Document excerpt: Begin

Those songs live on, not only through traditional word-of-mouth transmission and the efforts of collectors, but also through the kind of adaptation that keeps the repertoire fresh and alive. “Now there’s a wonderful archive of recordings and transcriptions that has become the source for young people who want to pursue traditional music, or who want to mix it with rock,” Hall said. “And Newfoundland rock has become fantastically successful through bands like Great Big Sea. About half their music is originals influenced or inspired by Newfoundland folk song. The other half is folk rock versions of traditional songs, and they’ve toured successfully with that for 20 years.”
While Hall respects the traditions, she’s no purist. “I think these songs — many of which date back to the 1600s or 1700s or even earlier — are re-created in each generation, so what we’re doing in the Apollo’s Fire show is not traditional at all, but an homage. It’s a way of saying that this music moves through us. It takes only one person to seed a song somewhere, and then it gets nurtured and hybridized in that community, and if you discover something strange and wonderful in it, you become part of a process. It makes you feel like a farmer who’s found an ancient rootstock. Nobody says I have to preserve it precisely as it was — but if I don’t do something with it and just let it die with me, then I’ve not done my part.”
The genesis of “My Island Home” goes back to a program Hall and Sylvain Bergeron performed in Montréal in the late 1990s. “We started out with mostly baroque repertoire, then we’d do an audience pleaser of folk music at the end. Then the audience pleasers started getting longer and longer.” One thing led to another, and soon a program entirely devoted to Newfoundland songs came into focus. “Sylvain was collaborating with a lot of folk and rock musicians at the time, and he just kind of went out on a limb,” Hall said. “So the songs had a slightly funkier vibe that has stayed with us. I like to think that Newfoundland is the last outpost before you get to the Atlantic, Iceland, and Ireland. It’s just jutting out there on the edge — and the songs are doing that too.
“What is it that makes this particular program so unique?” Hall asked herself. “What is that feeling we’re trying to get across? I would say it comes down to the kind of magic I feel when I’m out on the edge of a rocky, barren cliff in Newfoundland looking out at the waves just bashing in. In Newfoundland, even if there’s no actual mist in the air, there’s always the anticipation of mist at any moment. It’s in that salt air and in that wetness of the air coming off the water. And the peaty smell, the juniper smell that comes off the land, and the wild roses. It’s got a kind of wild magic to it.”

Document excerpt: End
Given data: Begin

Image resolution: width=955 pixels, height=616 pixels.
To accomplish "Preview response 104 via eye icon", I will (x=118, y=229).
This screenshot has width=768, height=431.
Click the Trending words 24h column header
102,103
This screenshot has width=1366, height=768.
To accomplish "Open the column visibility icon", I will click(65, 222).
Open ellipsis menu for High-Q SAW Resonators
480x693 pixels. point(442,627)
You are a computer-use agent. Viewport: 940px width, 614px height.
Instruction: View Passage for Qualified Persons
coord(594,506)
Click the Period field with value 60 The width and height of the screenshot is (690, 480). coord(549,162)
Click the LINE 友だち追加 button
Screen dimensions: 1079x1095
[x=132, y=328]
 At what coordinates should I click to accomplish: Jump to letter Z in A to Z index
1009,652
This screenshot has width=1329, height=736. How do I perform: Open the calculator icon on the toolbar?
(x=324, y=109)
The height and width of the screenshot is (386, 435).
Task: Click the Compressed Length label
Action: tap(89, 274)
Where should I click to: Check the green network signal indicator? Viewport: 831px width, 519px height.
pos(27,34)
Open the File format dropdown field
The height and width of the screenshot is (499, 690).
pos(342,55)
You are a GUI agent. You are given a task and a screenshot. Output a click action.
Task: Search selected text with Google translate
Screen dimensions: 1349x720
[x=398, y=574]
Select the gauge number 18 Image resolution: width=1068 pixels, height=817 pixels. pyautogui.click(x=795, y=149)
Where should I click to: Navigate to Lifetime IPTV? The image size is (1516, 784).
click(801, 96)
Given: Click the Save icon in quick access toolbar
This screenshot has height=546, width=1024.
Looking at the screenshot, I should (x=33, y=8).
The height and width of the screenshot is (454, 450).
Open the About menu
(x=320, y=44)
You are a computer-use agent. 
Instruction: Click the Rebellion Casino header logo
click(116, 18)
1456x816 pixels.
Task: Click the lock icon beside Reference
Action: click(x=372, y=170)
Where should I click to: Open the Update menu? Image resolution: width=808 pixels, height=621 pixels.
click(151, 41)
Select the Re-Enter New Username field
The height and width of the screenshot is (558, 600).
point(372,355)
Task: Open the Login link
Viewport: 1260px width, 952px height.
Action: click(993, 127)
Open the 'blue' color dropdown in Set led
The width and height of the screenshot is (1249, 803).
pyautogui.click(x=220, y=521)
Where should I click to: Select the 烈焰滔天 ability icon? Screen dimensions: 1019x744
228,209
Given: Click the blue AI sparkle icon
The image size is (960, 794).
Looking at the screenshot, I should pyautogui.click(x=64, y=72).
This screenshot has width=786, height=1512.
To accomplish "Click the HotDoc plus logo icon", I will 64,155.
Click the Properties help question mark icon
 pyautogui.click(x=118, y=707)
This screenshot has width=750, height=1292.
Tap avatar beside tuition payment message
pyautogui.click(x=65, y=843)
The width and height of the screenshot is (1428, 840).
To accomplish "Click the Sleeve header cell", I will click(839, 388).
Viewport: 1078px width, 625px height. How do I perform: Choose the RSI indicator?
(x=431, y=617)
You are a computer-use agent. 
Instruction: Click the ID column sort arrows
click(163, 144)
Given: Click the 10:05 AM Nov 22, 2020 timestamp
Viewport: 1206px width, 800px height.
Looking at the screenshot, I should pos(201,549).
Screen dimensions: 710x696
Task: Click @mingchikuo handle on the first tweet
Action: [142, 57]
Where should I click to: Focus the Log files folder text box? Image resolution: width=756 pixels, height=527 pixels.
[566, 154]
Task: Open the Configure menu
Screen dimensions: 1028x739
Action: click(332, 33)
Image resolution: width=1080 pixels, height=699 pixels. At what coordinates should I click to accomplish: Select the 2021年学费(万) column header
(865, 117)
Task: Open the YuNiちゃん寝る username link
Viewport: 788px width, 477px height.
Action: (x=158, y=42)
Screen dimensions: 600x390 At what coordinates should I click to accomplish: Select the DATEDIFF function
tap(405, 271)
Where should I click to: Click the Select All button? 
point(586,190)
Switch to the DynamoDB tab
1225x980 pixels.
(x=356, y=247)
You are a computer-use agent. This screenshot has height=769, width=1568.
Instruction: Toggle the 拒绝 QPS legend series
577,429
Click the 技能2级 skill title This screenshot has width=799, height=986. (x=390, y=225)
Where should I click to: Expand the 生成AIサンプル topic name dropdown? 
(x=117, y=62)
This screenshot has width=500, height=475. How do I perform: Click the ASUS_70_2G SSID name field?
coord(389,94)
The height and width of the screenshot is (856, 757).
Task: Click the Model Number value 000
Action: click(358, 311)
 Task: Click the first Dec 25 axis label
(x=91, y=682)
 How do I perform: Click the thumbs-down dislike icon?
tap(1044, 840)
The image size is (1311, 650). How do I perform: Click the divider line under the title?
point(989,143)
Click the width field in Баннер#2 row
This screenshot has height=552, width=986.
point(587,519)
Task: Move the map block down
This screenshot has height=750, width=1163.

Given data: End

# Exercises to complete
1) Extract the passage from the text on Newfoundland folk songs, starting at "The genesis of" and ending at "doing that too.".
2) List every geographic place name that appears in the text on Newfoundland folk songs, giving each one once.

# Solutions to each task
1)
The genesis of “My Island Home” goes back to a program Hall and Sylvain Bergeron performed in Montréal in the late 1990s. “We started out with mostly baroque repertoire, then we’d do an audience pleaser of folk music at the end. Then the audience pleasers started getting longer and longer.” One thing led to another, and soon a program entirely devoted to Newfoundland songs came into focus. “Sylvain was collaborating with a lot of folk and rock musicians at the time, and he just kind of went out on a limb,” Hall said. “So the songs had a slightly funkier vibe that has stayed with us. I like to think that Newfoundland is the last outpost before you get to the Atlantic, Iceland, and Ireland. It’s just jutting out there on the edge — and the songs are doing that too.

2)
Newfoundland
Montréal
the Atlantic
Iceland
Ireland